Sunday, July 12, 2015

Political Persecutions Continue Unabated in Russian-Occupied Crimea



Paul Goble

            Staunton, July 12 – When any situation no matter how horrific continues for a long time, there is a great danger that it will become for many a kind of new normal, something regrettable but all too often ignored in the flood of events. That danger is now settling over Russian-occupied Crimea where political persecutions are continuing unabated.

            On Friday in Kyiv, the Center for Civic Freedoms and the SOS Euromaidan organization held a joint press conference on the occasion of the release of its second monthly report about repressions and political persecutions in Crimea.  The picture is so horrific that it compels attention (qha.com.ua/v-krimu-prodoljayutsya-politicheskie-presledovaniya-146204.html).

            The participants at the meeting included Mariya Lysenko, project coordinator at the Center for Civic Freedoms, Stanislav Krasnov who has been persecuted in Crimea by the Russian occupiers, and Roman Martynovsky, an expert of the Regional Center for Human Rights.

                The QHA news agency summed up their conclusions with the following words: “In Crimea it is dangerous to be a Ukrainian. For such patriotism one can be fined in the best case and put in prison in the worst.” Moreover, there are frequent cases of kidnapping, beatings and torture. And informing on others has become “a norm of life.”

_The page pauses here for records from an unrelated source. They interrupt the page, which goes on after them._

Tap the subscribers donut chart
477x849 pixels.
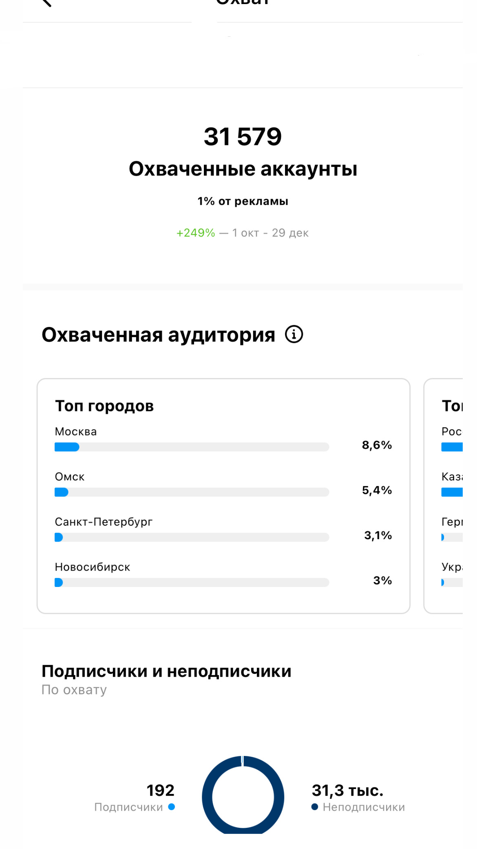pos(243,796)
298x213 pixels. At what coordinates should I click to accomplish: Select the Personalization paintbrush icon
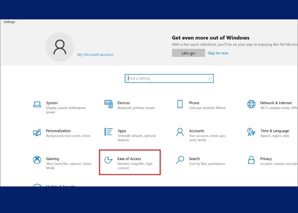[37, 132]
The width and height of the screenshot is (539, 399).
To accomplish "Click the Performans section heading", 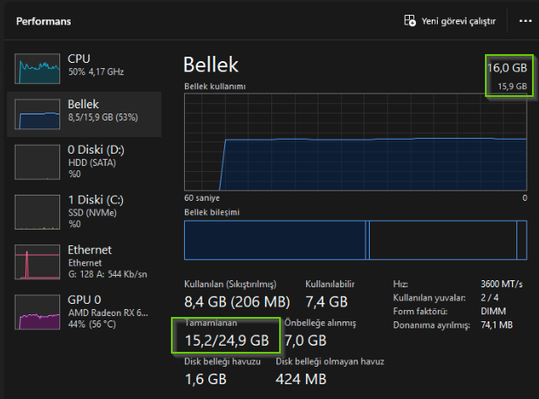I will click(x=44, y=21).
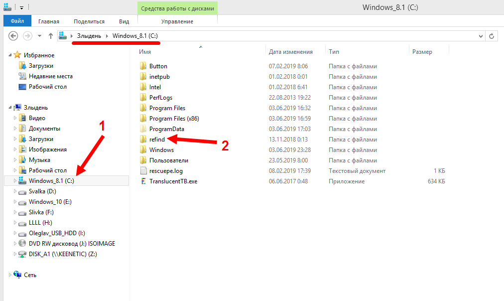Collapse the Злыдень tree node
The width and height of the screenshot is (504, 301).
pos(10,107)
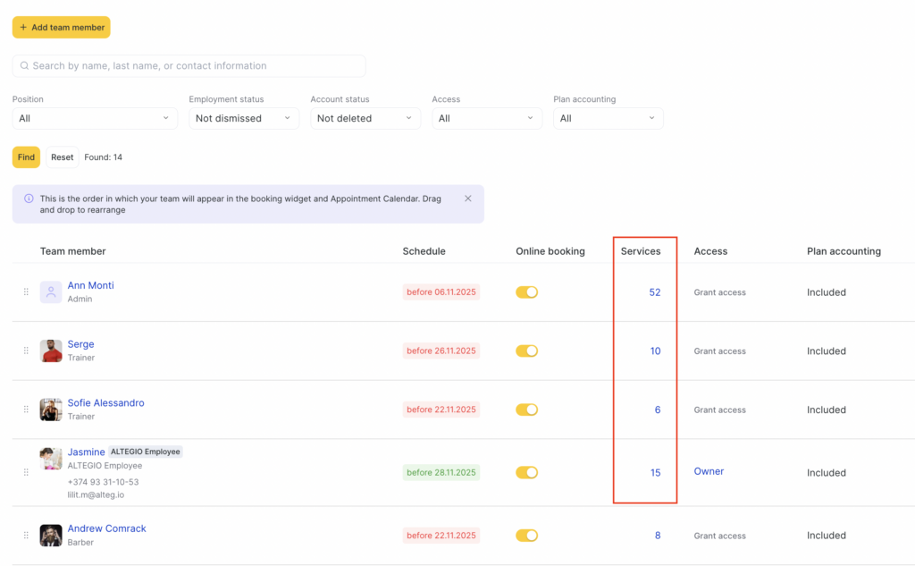This screenshot has height=566, width=915.
Task: Click Sofie Alessandro's profile photo
Action: tap(51, 410)
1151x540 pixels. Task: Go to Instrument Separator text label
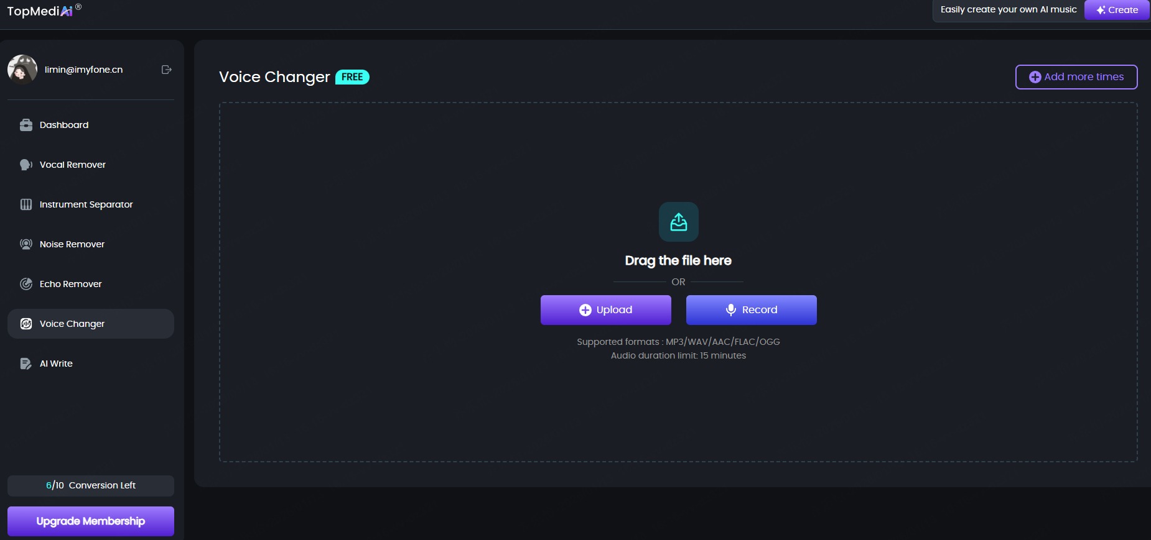86,204
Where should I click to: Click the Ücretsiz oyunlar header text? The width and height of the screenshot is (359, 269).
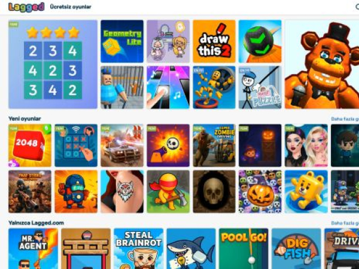point(71,7)
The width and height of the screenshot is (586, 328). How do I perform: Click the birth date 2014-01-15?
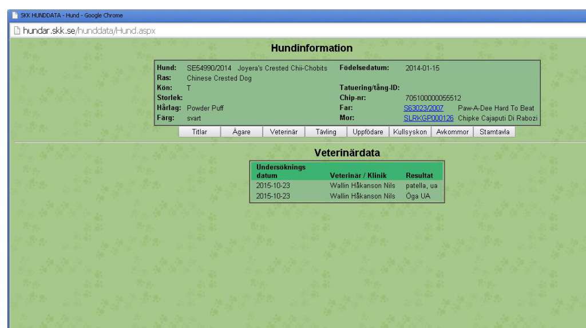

            And in the face of these disturbing trends, the agency cited in conclusion Lysenko’s words that “we are unceasingly calling for the dispatch of international observers to Crimea who could follow the situation directly on the peninsula,” perhaps the only way that could prevent the situation from becoming even worse.

            Among the most troubling developments of the last month, participants pointed to the following:

·         The occupation authorities have expanded the authority of those informal groups who support the regime to detain anyone who disagrees with the occupation.

·         The occupiers continue to ban meetings and peaceful assemblies, such as one that some in Crimea sought on June 28th, the Day of the Constitution of Ukraine.

·         They invent cases so as to be able to bring charges against those who took part in earlier meetings that the authorities had given permission to take place.

·         The occupation authorities allow appeals of convictions to give the appearance of “legality” but then the superior courts simply return the cases to the courts of first instance where no change in the outcome is likely.

·         The Russian occupiers also continue to expand the list of people charged with terrorism under an expanding definition of that term and then insist on the detention of those so charged for extended periods, in effect punishing those involved before any conviction.